Another interagency information tool prototype that is now being introduced is the Federal R&D Project Summaries. It provides one-stop access to DOE's R&D Project Summaries Database, NIH's CRISP Database, and NSF's Awards Database. Using this information tool, the public can be more knowledgeable - and have better understanding - of the ongoing research efforts being funded by Federal government's multibillion dollar R&D investment.

The Federal R&D Project Summaries search capability is another exciting and useful technological example of what can result from a collaboration between our agencies.

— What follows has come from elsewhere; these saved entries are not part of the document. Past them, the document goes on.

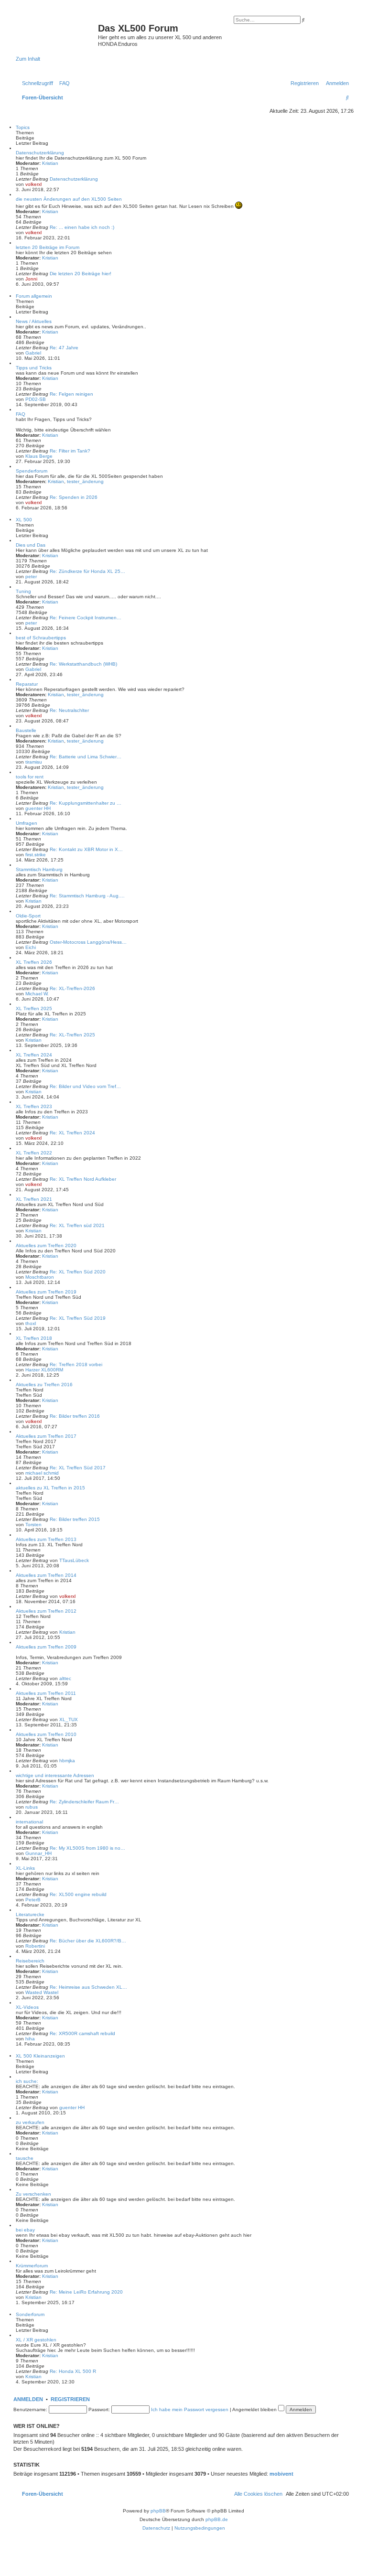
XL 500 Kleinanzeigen (40, 2056)
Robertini (35, 1946)
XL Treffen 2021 (34, 1199)
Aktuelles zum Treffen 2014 (46, 1575)
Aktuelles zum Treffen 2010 (46, 1734)
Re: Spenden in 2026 (73, 497)
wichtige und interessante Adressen (55, 1775)
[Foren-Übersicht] (57, 31)
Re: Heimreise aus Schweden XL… (88, 1987)
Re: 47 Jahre (64, 347)
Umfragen (26, 823)
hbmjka (67, 1760)
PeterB (33, 1899)
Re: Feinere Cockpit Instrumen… (85, 617)
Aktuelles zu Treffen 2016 (44, 1384)
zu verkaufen (30, 2122)
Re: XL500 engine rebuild (78, 1894)
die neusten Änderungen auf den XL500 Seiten (69, 199)
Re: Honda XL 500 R (73, 2371)
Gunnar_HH (38, 1853)
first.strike (35, 854)
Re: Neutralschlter (69, 710)
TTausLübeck (74, 1560)
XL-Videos (27, 2007)
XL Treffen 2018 (34, 1338)
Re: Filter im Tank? (70, 450)
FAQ (20, 414)
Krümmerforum (32, 2265)
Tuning (23, 591)
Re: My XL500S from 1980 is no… (87, 1848)
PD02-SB (35, 399)
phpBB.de (216, 2519)
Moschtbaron (39, 1277)
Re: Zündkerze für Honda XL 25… (87, 571)
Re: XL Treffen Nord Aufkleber (83, 1179)
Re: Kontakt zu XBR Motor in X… (86, 849)
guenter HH (38, 808)
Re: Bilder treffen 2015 (75, 1519)
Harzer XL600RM (44, 1369)
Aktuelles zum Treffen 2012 (46, 1611)
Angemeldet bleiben (255, 2409)
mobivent (281, 2474)
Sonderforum (30, 2314)
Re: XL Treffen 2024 (72, 1132)
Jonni (31, 278)
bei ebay (25, 2229)
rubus (31, 1807)
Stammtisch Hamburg (39, 869)
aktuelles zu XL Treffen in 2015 (50, 1487)
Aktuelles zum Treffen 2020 (46, 1245)
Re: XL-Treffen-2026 (72, 988)
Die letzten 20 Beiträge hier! (80, 273)
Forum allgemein (34, 296)
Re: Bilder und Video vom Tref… (85, 1086)
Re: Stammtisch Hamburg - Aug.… (87, 895)
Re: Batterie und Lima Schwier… (85, 756)
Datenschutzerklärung (40, 152)
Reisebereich (30, 1960)
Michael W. (37, 993)
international (29, 1821)
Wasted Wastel (41, 1992)
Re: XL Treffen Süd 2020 (78, 1271)
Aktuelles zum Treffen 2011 (46, 1693)
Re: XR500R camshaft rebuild (82, 2033)
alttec (65, 1678)
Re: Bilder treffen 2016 (75, 1416)
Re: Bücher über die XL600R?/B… (88, 1940)
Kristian (50, 163)
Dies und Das (30, 545)
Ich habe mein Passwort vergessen (189, 2409)
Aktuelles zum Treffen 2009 (46, 1646)
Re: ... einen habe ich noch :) (82, 227)
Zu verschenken (33, 2194)
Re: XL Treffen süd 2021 (77, 1225)
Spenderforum (31, 471)
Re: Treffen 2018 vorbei (76, 1364)
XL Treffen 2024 (34, 1054)
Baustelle (26, 730)
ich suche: (27, 2081)
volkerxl (33, 184)
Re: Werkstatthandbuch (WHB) (83, 664)
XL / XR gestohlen (36, 2339)
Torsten (33, 1524)
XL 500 (24, 519)
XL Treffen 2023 (34, 1106)
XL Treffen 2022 (34, 1152)
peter (31, 576)
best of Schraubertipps (41, 637)
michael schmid (42, 1473)
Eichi (30, 947)
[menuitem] (62, 83)
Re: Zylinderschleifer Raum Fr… (84, 1801)
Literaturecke (30, 1914)
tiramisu (33, 762)
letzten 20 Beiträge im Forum (47, 247)
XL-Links (25, 1868)
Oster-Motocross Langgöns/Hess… (88, 942)
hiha (30, 2038)
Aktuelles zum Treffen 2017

Where Is This All Leading?

The progress we have achieved so far has made us think about institutionalizing all this. Are we doing all we can to serve the scientific community? To ensure that the ever-growing stores of scientific knowledge are available at the desktop? To enable scientists to retrieve and use information that is authoritative, meaningful, and valuable? To build information tools conducive to contributing to scientific exploration? These are but a few of the challenges and opportunities we face daily. To respond to these challenges, we are exploring a concept for a Future Information Infrastructure for the Physical Sciences.

The topic is being discussed by our various stakeholders and partners. Many attributes of the currently established National libraries of other agencies are already in place at DOE in regard to the collection and management of scientific and technical information. We would like to establish the importance of this information to the nation and guarantee information preservation for future generations.

A key concern of the information community is permanent public access to information.

Instituting an infrastructure is the best way to promote permanent public access to government information, a place where researchers, educators, students and citizens can come for answers. Our vision is to have DOE National Laboratories, Program Offices, GPO, other federal agencies, universities, publishers, and libraries working together to accomplish mutual goals in the advancement of science. The digital frontier offers more opportunities than any single organization can pursue. By working together, we can take advantage of these opportunities and meet the challenges successfully.

Meeting the Need - Realizing the Vision

The result will meet the research community's needs and realize a long-held vision: to effectively and efficiently provide access to comprehensive information. And, thus, to share knowledge that enables scientific progress. Given our recent history and our dedication and drive, I believe this can be done.